Member of the Constitutional Council
- In office 14 March 2013 – 13 March 2022
- Appointed by: François Hollande
- President: Jean-Louis Debré Laurent Fabius
- Preceded by: Pierre Steinmetz
- Succeeded by: Jacqueline Gourault

Personal details
- Born: 13 February 1951 Paris, France
- Died: 7 April 2022 (aged 71) Paris, France
- Alma mater: French National School for the Judiciary
- Profession: Lawyer

= Nicole Maestracci =

French lawyer and magistrate (1951–2022)

Nicole Maestracci (13 February 1951 – 7 April 2022) was a French lawyer and magistrate. She was a member of the Constitutional Council between 2013 and 2022. She died on 7 April 2022 at the age of 71.

==Biography==
Born into a family of six children, whose father was a high-ranking civil servant of Corsican origin, she was an early activist in the “Trotskyism student movement” and later in the Syndicat de la Magistrature. After graduating in law and literature, she passed her bar exam. She was a member of the Paris Bar from 1974 to 1977.

A judicial auditor in 1977, she began her career as a magistrate as a juvenile court judge in Melun (1979-1982), then as a sentence enforcement judge in Paris (1983-1984). She then joined the central administration of the Ministry of Justice (1984-1987).

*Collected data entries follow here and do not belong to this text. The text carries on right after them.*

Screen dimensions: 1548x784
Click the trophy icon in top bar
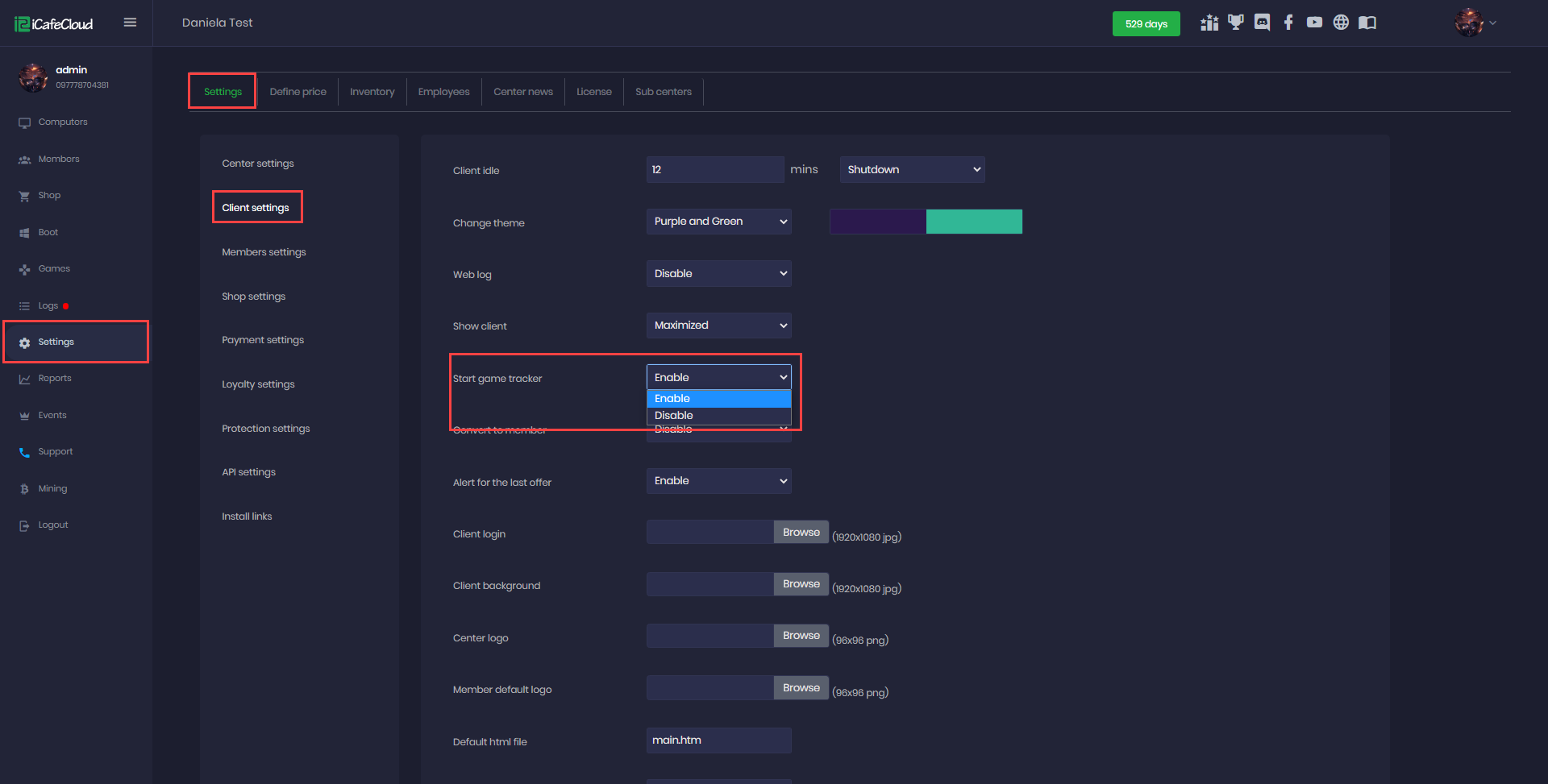pos(1235,23)
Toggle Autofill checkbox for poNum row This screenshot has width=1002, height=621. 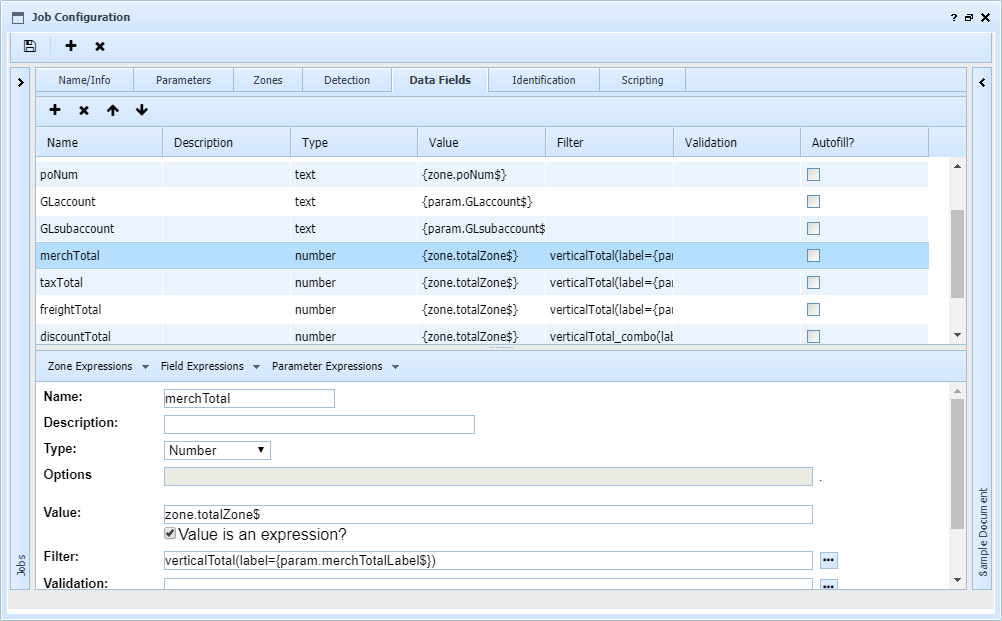(813, 175)
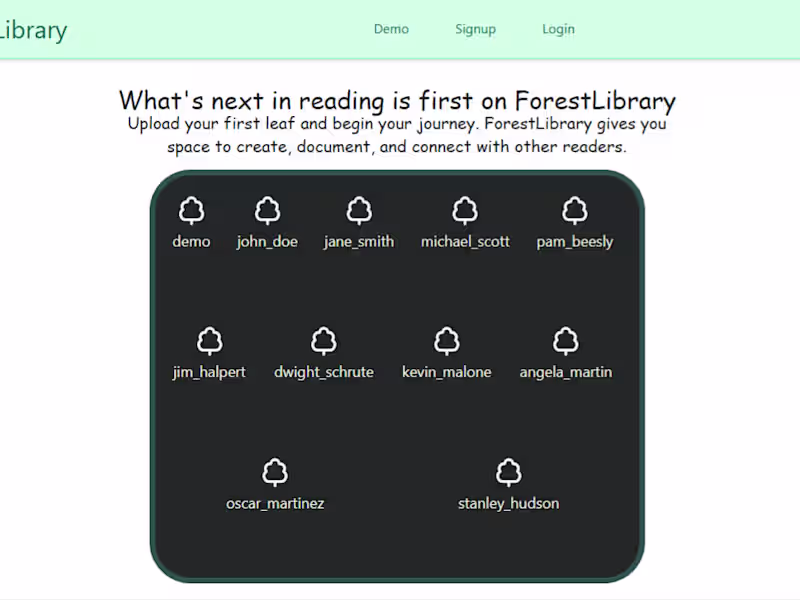
Task: Click the tree icon above demo
Action: (x=191, y=211)
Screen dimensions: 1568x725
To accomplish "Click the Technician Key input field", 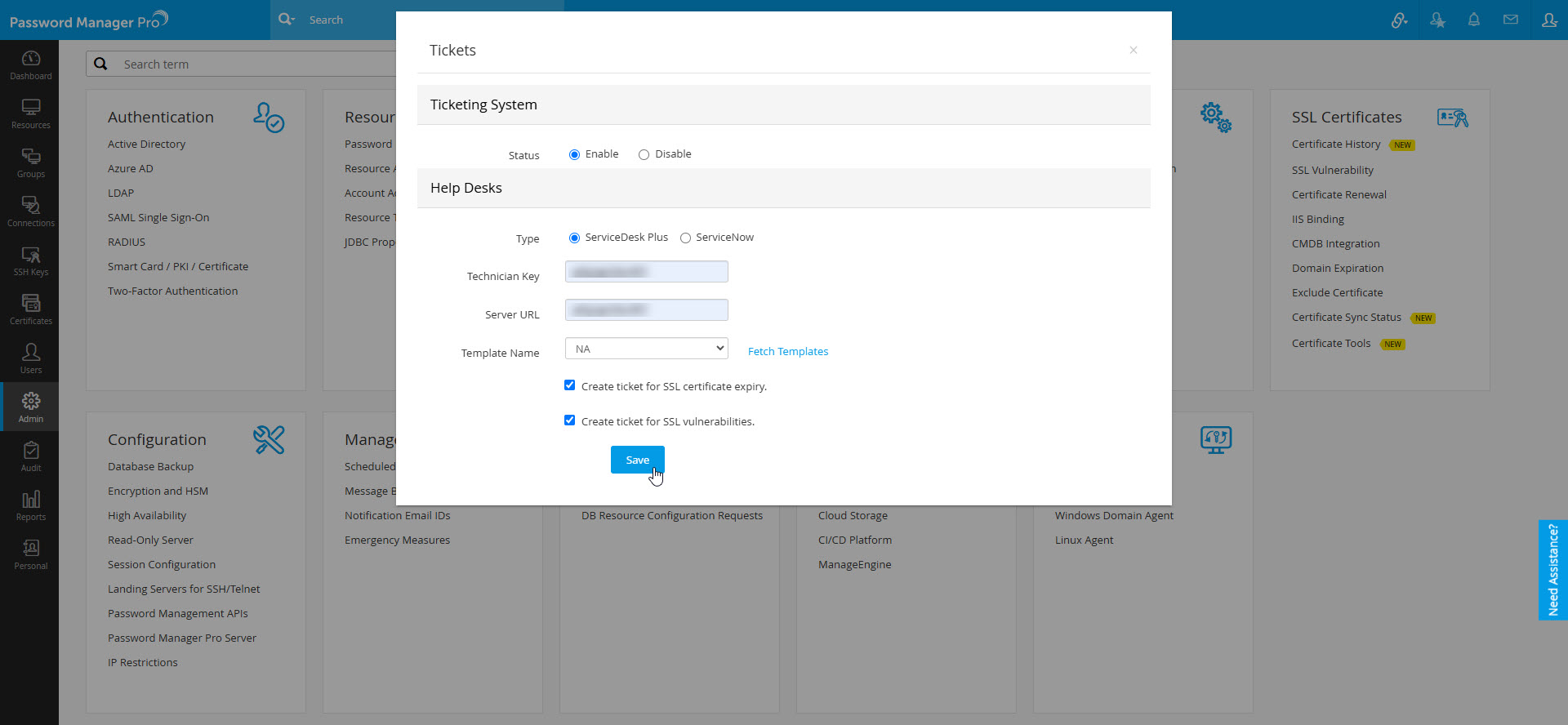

Advisor to the Interministerial Delegate for Road Safety at the Ministry of Public Works from 1987 to 1988, she became technical advisor to the Keeper of the Seals, Minister of Justice Pierre Arpaillange and Henri Nallet from 1988 to 1992. She then served as a sentence enforcement judge in Bobigny (1992-1996), then as an advisor and chamber president at the Paris Court of Appeal (1996-1998). She then headed the Interministerial Mission to Combat Drugs and Drug Addiction (MILDT) from 1998 to 2002, before becoming President of the Melun Regional Court from 2003 to 2010.

Former President of FNARS (2004-2012) and First President of the Rouen Court of Appeal since September 2011, she is Chair of the organizing committee for the consensus conference on the prevention of recidivism, which presented its conclusions to the Keeper of the Seals, Minister of Justice on February 20, 2013.

Nicole Maestracci is considered “a figure” of the Syndicat de la Magistrature.

On February 12, 2013, she was appointed by François Hollande, President of the Republic, to sit on the Constitutional Council (France) for a nine-year term. On the following March 14, she was sworn in by the President of the Republic.

She died on April 7, 2022 in Paris, aged 71.